Mr Hodgson said it was his impression that this ''final approval'' was given in a letter sent in August by a MBIE official, saying: ''The ministers have given full consent for AgResearch to proceed with the farm sales proposed in the Future Footprint business plan.''
A spokesman for Mr Joyce said the ministers approved AgResearch's Future Footprint plan to proceed to consultation in April.
''AgResearch is currently engaging with its stakeholders on this plan, following consultation with its staff and, as such, no final decisions have been made.
''The Government does have influence over the final proposal but would be wary of rejecting the considered views of the appointed AgResearch Board and its key client stakeholders, who are the organisations that pay for the research that it does,'' he said.
On the minister's support for a Lincoln hub, the spokesman said ''it's no secret the Government has been involved across multiple agencies and departments''.
''The minister is a supporter of the hub concept in general and the Lincoln hub in particular, which is not just about AgResearch.
''It is about the post-earthquake redevelopment plans for Lincoln University, the development of the Plant and Food and Landcare campuses at Lincoln, and the attraction of private sector R and D facilities, as well as AgResearch's Future Footprint plans,'' he said.
Mr Joyce would continue to be updated on AgResearch's plans.

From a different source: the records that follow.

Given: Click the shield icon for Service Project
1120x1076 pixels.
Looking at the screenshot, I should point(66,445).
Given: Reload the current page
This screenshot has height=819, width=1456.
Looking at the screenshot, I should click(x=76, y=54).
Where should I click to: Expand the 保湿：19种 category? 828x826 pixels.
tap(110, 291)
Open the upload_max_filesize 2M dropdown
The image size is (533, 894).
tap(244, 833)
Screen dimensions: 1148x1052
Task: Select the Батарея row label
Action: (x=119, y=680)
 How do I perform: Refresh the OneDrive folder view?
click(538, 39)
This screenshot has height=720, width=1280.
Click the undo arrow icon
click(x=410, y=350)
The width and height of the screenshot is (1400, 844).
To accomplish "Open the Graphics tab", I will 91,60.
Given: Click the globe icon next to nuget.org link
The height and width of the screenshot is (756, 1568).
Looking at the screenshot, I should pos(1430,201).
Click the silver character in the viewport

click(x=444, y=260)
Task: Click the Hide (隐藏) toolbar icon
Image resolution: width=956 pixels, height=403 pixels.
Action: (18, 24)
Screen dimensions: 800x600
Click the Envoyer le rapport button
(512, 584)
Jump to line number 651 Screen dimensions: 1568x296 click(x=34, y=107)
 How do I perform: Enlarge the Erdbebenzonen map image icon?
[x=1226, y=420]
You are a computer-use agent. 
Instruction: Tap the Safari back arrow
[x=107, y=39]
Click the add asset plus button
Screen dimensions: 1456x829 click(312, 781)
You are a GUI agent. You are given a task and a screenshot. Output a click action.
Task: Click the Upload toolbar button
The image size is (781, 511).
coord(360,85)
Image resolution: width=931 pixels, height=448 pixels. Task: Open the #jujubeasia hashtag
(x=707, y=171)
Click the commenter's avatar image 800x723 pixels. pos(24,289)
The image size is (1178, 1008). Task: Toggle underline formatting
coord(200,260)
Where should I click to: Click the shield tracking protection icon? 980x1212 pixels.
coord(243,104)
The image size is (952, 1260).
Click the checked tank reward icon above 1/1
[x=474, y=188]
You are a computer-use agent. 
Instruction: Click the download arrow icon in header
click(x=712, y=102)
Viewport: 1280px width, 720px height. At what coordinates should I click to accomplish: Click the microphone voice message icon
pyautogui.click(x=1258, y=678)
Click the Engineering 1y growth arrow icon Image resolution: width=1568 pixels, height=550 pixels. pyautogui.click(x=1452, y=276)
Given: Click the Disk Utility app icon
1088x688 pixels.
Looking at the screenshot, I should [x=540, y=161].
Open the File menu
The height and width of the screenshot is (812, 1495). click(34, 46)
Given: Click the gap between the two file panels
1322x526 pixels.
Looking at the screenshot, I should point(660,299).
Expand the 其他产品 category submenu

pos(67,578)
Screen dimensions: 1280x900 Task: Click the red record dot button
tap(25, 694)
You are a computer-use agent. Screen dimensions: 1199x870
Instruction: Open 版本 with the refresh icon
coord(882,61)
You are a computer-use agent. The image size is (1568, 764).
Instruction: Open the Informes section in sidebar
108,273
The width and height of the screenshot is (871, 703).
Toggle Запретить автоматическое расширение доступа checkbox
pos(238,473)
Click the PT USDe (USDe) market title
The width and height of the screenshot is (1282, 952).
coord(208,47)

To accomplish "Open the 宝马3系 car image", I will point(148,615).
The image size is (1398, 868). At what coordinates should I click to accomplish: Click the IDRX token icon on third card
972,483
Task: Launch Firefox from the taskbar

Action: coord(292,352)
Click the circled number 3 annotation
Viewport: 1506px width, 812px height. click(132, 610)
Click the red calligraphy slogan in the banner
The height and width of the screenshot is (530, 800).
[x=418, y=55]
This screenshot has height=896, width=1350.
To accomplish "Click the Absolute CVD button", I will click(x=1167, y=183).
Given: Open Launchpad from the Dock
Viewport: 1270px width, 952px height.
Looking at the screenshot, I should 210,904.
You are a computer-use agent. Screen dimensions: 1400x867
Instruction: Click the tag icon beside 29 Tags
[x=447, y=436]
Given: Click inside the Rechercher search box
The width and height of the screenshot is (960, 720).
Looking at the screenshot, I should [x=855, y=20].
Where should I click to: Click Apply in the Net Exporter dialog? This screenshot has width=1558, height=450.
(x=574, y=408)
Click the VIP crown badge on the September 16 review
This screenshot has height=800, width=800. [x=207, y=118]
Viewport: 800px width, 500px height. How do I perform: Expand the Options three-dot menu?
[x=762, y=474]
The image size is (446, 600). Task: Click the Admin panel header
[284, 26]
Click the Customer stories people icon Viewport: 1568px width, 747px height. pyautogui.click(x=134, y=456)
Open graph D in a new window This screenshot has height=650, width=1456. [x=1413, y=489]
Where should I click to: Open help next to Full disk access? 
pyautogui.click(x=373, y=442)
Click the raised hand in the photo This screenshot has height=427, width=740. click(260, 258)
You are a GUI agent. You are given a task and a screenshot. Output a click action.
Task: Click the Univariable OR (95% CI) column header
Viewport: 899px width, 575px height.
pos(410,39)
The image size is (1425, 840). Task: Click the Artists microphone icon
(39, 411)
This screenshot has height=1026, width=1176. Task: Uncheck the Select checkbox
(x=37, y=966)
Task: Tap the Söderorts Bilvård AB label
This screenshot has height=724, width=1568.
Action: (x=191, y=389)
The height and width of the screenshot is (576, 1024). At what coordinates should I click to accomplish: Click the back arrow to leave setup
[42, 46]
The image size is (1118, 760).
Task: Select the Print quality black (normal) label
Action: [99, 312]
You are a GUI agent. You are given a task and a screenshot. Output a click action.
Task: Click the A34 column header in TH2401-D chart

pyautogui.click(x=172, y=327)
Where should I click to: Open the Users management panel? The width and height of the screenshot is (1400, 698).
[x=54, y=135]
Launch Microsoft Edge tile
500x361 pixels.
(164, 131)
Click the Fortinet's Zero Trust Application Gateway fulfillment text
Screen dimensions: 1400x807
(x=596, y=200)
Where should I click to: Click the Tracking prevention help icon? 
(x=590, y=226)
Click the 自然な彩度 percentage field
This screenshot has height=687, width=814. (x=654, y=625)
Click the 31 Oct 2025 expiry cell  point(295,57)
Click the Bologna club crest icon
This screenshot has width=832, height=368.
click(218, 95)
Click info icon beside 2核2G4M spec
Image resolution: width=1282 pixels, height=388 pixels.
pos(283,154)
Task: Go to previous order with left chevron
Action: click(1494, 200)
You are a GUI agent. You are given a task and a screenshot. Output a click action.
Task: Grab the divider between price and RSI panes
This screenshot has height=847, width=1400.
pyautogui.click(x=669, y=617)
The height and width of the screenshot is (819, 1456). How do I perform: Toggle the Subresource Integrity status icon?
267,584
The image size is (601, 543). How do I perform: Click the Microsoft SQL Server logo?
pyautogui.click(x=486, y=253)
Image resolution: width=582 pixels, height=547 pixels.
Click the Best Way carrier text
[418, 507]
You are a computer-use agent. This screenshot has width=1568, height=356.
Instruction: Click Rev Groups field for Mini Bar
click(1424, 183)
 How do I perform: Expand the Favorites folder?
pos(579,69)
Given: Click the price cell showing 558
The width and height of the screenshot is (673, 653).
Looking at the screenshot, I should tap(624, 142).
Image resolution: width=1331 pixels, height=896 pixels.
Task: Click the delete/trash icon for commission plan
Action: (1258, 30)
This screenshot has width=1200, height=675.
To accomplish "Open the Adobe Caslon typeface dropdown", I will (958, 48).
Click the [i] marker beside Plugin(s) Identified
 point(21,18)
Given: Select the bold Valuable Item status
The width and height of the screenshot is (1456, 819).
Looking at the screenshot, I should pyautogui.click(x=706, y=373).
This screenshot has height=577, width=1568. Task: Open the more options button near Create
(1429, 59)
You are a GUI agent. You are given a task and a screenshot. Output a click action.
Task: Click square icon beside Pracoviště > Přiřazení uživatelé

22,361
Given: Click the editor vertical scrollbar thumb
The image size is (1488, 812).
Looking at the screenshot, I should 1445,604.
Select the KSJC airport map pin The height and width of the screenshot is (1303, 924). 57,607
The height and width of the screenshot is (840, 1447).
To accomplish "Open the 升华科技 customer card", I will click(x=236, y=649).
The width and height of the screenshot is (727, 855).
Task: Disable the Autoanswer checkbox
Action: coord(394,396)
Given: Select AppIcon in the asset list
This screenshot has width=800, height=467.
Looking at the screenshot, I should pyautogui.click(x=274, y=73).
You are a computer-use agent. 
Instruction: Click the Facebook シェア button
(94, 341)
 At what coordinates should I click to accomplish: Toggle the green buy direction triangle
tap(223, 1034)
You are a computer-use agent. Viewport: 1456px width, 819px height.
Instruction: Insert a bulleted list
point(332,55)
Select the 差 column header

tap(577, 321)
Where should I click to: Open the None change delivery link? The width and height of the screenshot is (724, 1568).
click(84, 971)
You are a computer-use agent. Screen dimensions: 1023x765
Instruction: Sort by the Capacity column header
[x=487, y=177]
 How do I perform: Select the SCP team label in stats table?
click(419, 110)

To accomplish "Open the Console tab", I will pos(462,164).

Another piece of correspondence from AgResearch chairman Sam Robinson mentioned the idea of the Dunedin City Council, Otago Regional Council and University of Otago ''working together'' to create an ''environmental/farm systems'' cluster around Invermay.
The idea was discussed at a meeting between AgResearch and representatives from the city council on September 23.
Questioned about the meeting, Mr Cull said such an idea was discussed, but it was ''stretching things to say that we were going to work together'', and it declined to put out a shared press release supporting a cluster, because of lack of common ground.